**Activity:**
Where does the word "size" show up in the records? Copy every line that has it.

**Excerpted data:**
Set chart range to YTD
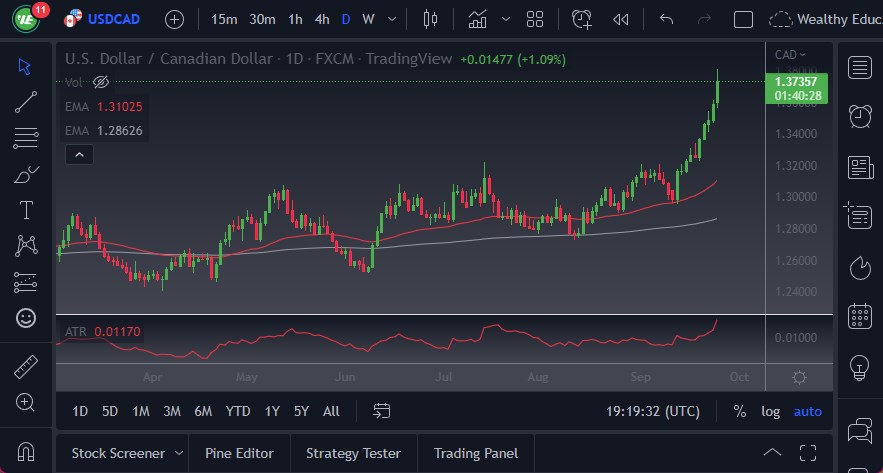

...

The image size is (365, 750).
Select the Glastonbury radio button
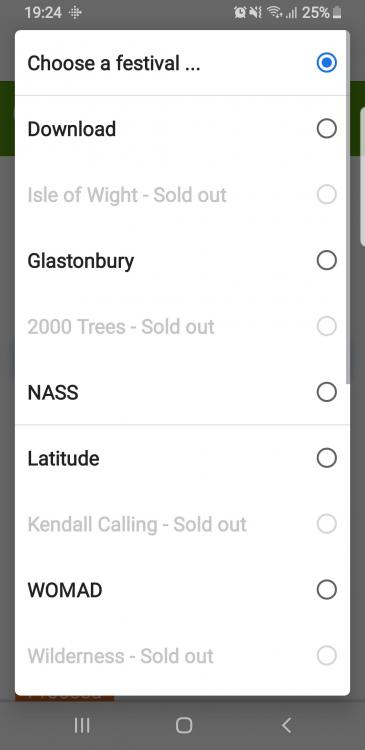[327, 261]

* * *

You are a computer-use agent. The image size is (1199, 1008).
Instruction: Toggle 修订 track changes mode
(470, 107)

**Response:**
The image size is (365, 750).
You are a computer-use agent. The image size is (1199, 1008).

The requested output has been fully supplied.